SUPPLIED MATERIAL section start

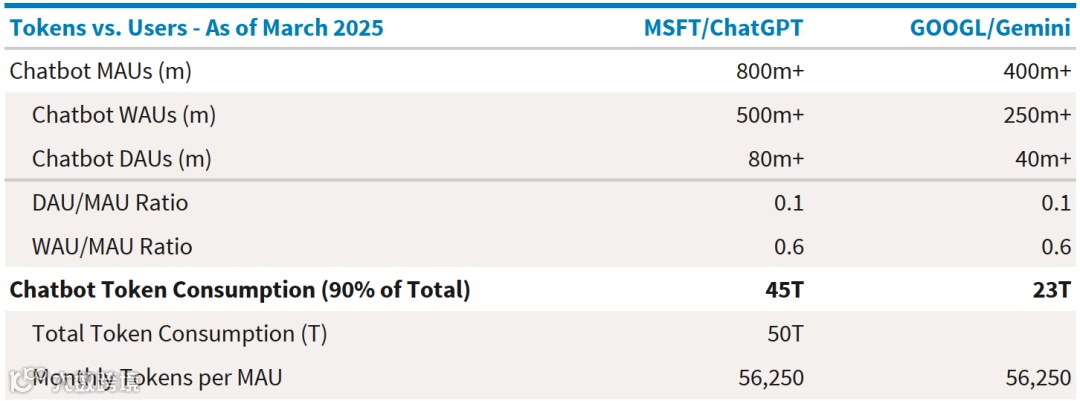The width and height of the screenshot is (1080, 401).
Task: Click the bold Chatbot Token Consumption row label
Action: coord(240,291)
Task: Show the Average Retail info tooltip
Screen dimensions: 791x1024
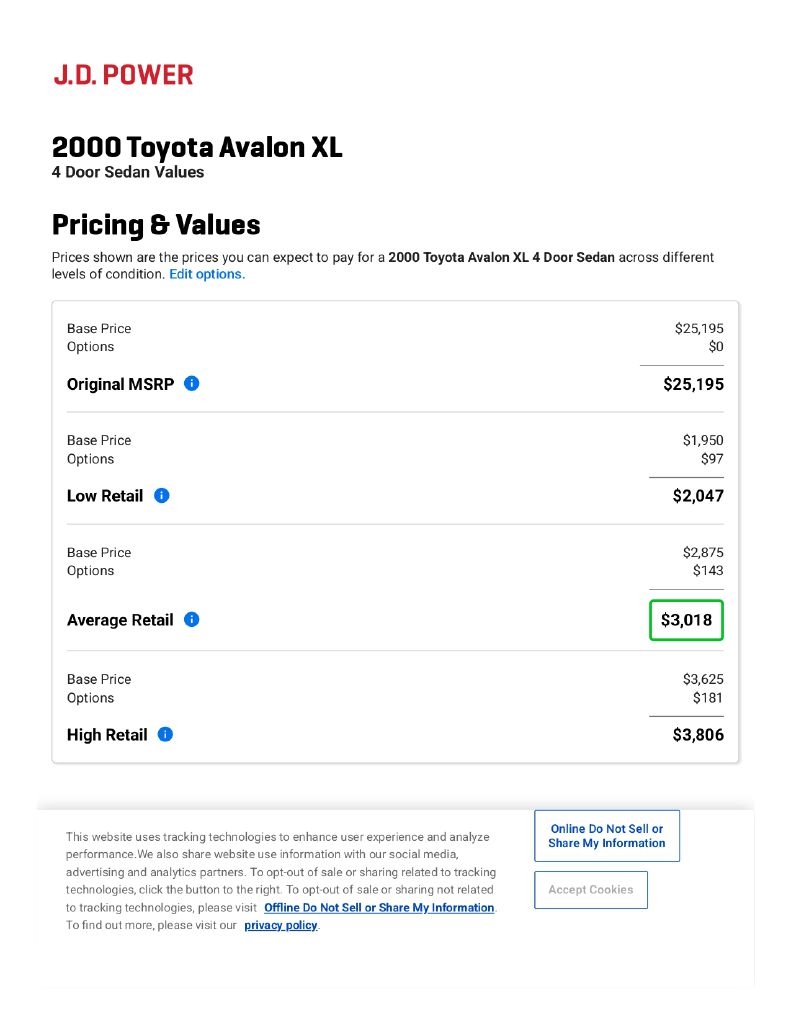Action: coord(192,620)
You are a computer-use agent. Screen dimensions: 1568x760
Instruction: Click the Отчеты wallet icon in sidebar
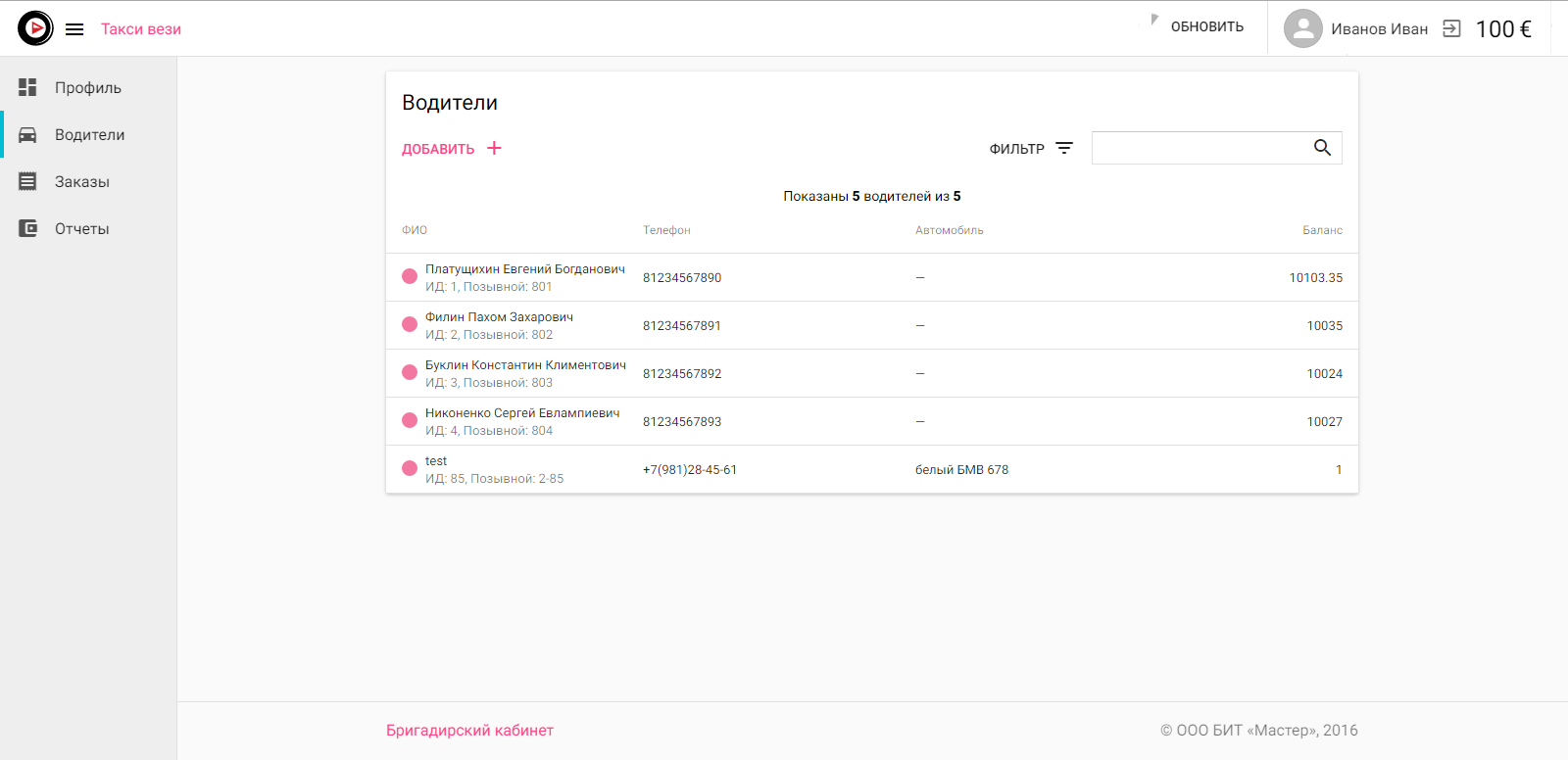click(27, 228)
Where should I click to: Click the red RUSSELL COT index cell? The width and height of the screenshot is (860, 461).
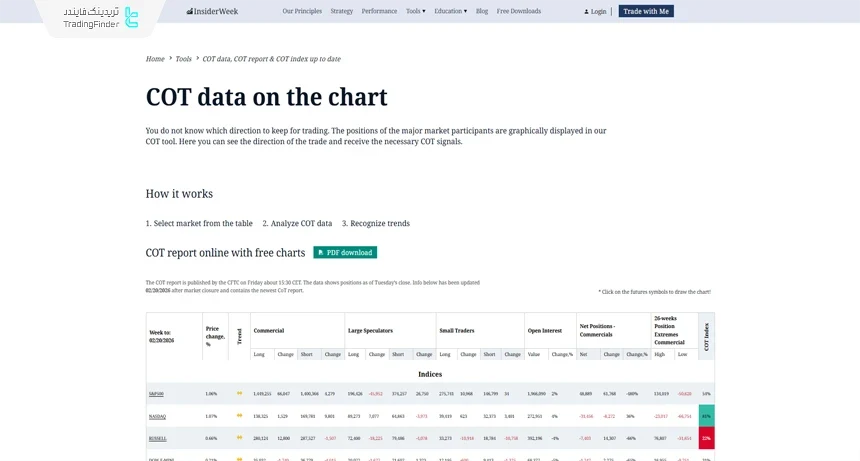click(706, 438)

SUPPLIED MATERIAL section end

WORK TO COMPLETE: Output the span from the line with "Task: Show the Average Retail info tooltip" through the last line of the data, inclusive and exact, and omit every picture.

RESPONSE BELOW:
Task: Show the Average Retail info tooltip
Screen dimensions: 791x1024
Action: coord(192,620)
You are a computer-use agent. Screen dimensions: 1568x760
Instruction: Click the Отчеты wallet icon in sidebar
click(27, 228)
Where should I click to: Click the red RUSSELL COT index cell? The width and height of the screenshot is (860, 461).
click(706, 438)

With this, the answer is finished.